As far as fetching the feed and checking for new entries, that's pretty much it!
Part 2: Posting to twitter
Posting to twitter is a relatively straightforward process, and I was able to hack something together very quickly by building on the shoulders of some excellent libraries and examples (specifically tweepy and tweepy-examples/app-engine). Coincidentally, right as I reached the point where I got it all figured out, I saw Nick Johnson (google) post this article in which he outlines how to authenticate a user with twitter using appengine-oauth on appengine.
Rather than re-hash what he and others have explained fairly well (OAuth), I want to just recommend you either check-out the tweepy app engine example and start tweaking/experimenting from there or follow through Nick's article for a little bit more explanation. Either way, you need to be writing some code around oauth to really get your hands around it and either place is an excellent start.
I do want to point out an interesting wrinkle though when it comes to oauth on appengine.

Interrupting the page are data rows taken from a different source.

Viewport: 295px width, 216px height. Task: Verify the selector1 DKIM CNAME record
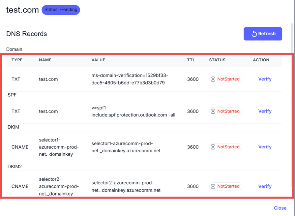point(265,147)
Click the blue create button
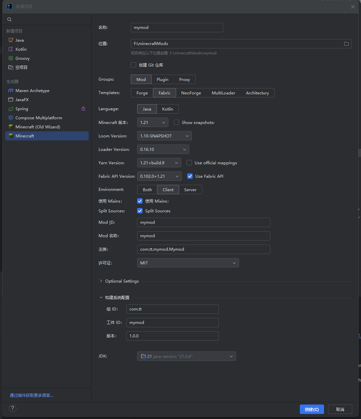Image resolution: width=361 pixels, height=419 pixels. point(312,409)
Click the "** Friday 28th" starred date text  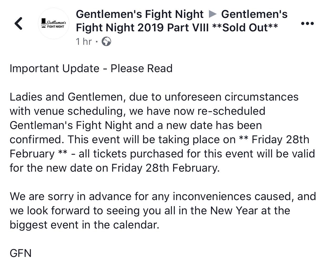[x=274, y=140]
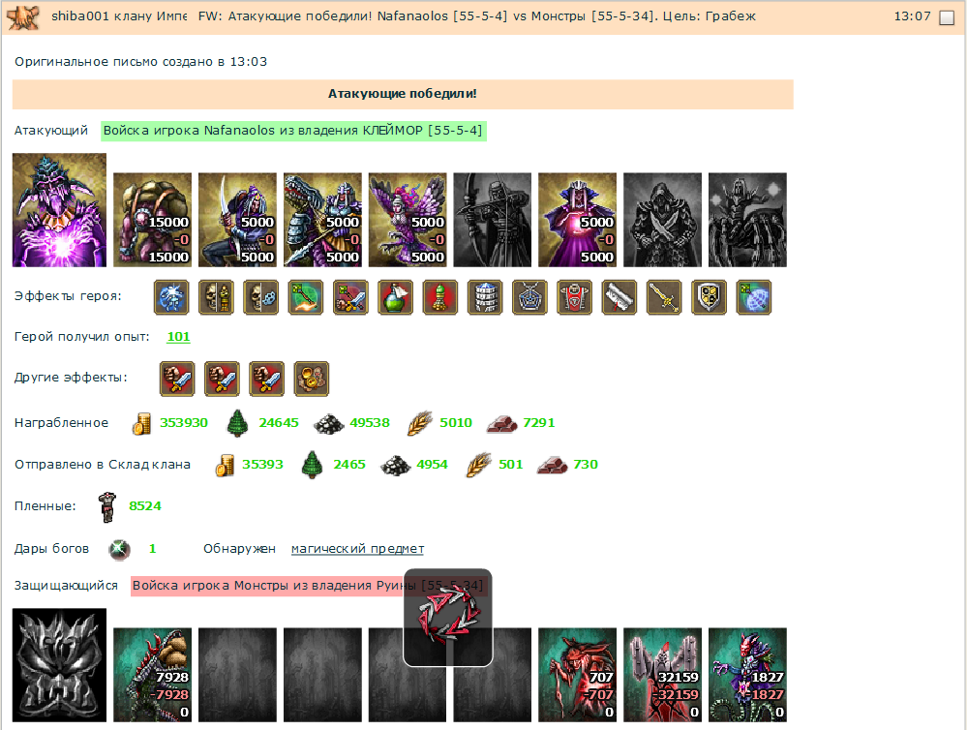Select the defender's grey monster hero portrait

[59, 665]
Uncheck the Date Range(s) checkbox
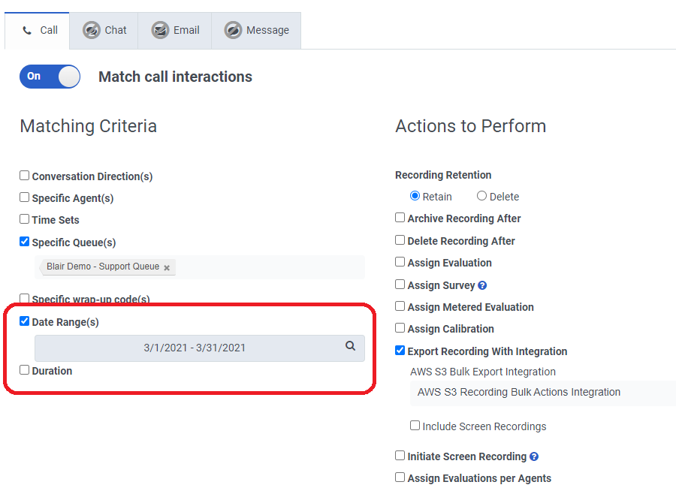 [25, 321]
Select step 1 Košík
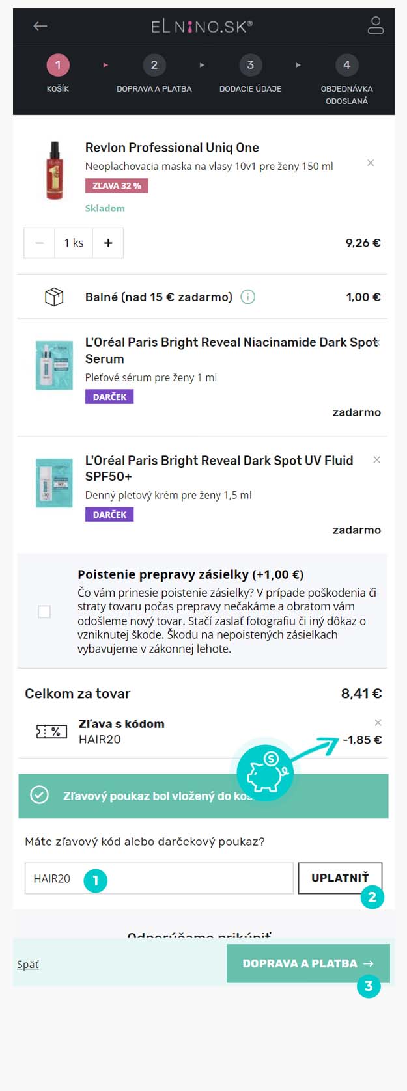Viewport: 407px width, 1091px height. click(x=58, y=75)

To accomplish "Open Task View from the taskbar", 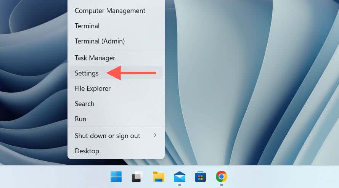I will tap(137, 177).
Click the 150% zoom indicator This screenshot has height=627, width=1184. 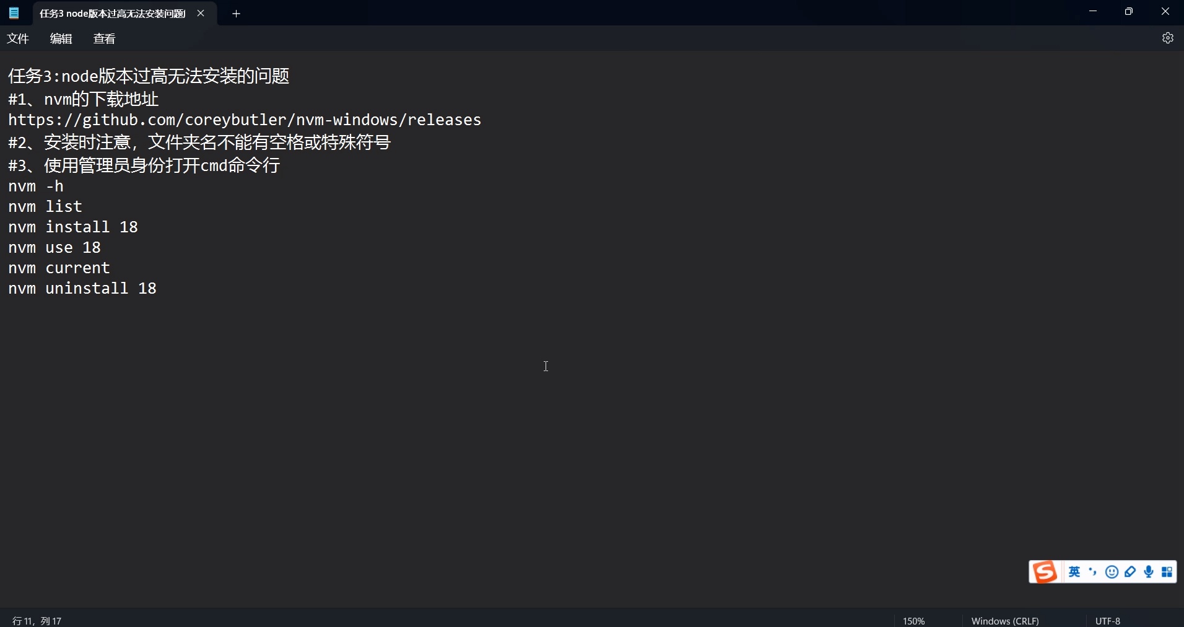tap(915, 620)
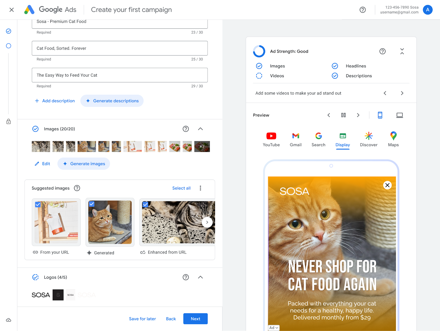Select the YouTube preview tab
Viewport: 440px width, 331px height.
(x=271, y=139)
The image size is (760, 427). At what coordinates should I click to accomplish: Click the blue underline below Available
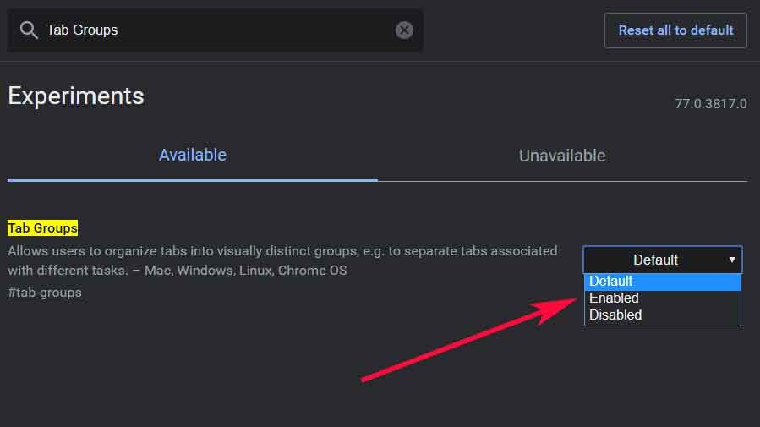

Since you can specify a callback url for oauth, you'll want to use code like the following to set the appropriate oauth callback url depending on whether you're testing your app locally or running it in the cloud on appengine:
import os
if os.environ.get('SERVER_SOFTWARE', '').startswith('Devel'): # running on local server
TWITTER_CALLBACK = 'http://127.0.0.1:8080/oauth/callback'
else:
TWITTER_CALLBACK = 'http://yourapp.appspot.com/oauth/callback'
If you run into any 'unauthorized' messages while testing twitter oauth,
try:
- resetting you twitter api key
- ensuring that the twitter method you're using is one your authorized for -- i.e. - make sure you're set to read/write access at the twitter api key level if you're attempting to post a tweet.
Once you've successfully authorized through OAuth, post the tweet with tweepy:
# after a successful oauth authentication w/twitter
import tweepy
tweet = 'Hello twitter world'
auth = tweepy.OAuthHandler(TWITTER_CONSUMER_KEY, TWITTER_CONSUMER_SECRET)
auth.set_access_token(thisUser.access_token_key, thisUser.access_token_secret)
api = tweepy.API(auth_handler=auth, secure=True, retry_count=3)
api.update_status(tweet) # post the tweet
When it comes to integrating with the twitter api on appengine, it's really easy and straightforward with tweepy, once you've figured out OAuth (which should only take a couple of hours at most).
Part 3: Shortening url's
Once you can parse atom feeds, authenticate users, and post to twitter, the only piece that's really missing is shortening those long (thanks again blogger!) blog urls. For this we'll use bit.ly. Here's a simple method for shortening a url with bit.ly:
from django.utils import simplejson
from google.appengine.api import urlfetch
class BitLy():
def __init__(self, login, apikey):
self.login = login
self.apikey = apikey
def shorten(self,param):
url = "http://" + param
request = "http://api.bit.ly/shorten?version=2.0.1&longUrl="
request += url
request += "&login=" + self.login + "&apiKey=" +self.apikey
result = urlfetch.fetch(request)
json = simplejson.loads(result.content)
return json
(btw, I had this clipped from somewhere but can't find the source, so if you know where it came from, please let me know and I'll add credit)
To use it write something like this:
bitly = BitLy(BITLY_LOGIN, BITLY_API_KEY)
shortUrl = bitly.shorten('www.yahoo.com')['results']['http://www.yahoo.com']['shortUrl']
If you don't want to use bit.ly, You can always quickly build and host your own url shortener on appengine (like this).
Part 4: Putting it all together
So far we've covered how to grab the feed, post to twitter, and shorten a url prior to posting. That+oauth is the bulk of what is necessary to understand how to build this simple web app.
To put it all together into a working appengine app is relatively simple once you have built an appengine project or two. If you haven't (or if you're impatient like me), it can help to have a good, simple, webapp appengine project template (for reference, mine is here) to get up an running quickly.
Wrapping up, I want to mention that most of this project was developed in a test driven manner using continuous testing to keep myself honest and verify and test behavior of external api's. I'm using Ale in conjunction with my project starter template for this.
Here's the source for FeederTweeter in a working appengine web app. It includes a simple (and horrible looking!) web ui that is set to be only accessible by the admin of the appengine account. There may be some slight differences from what is shown here -- usually for the sake of brevity in this blog post.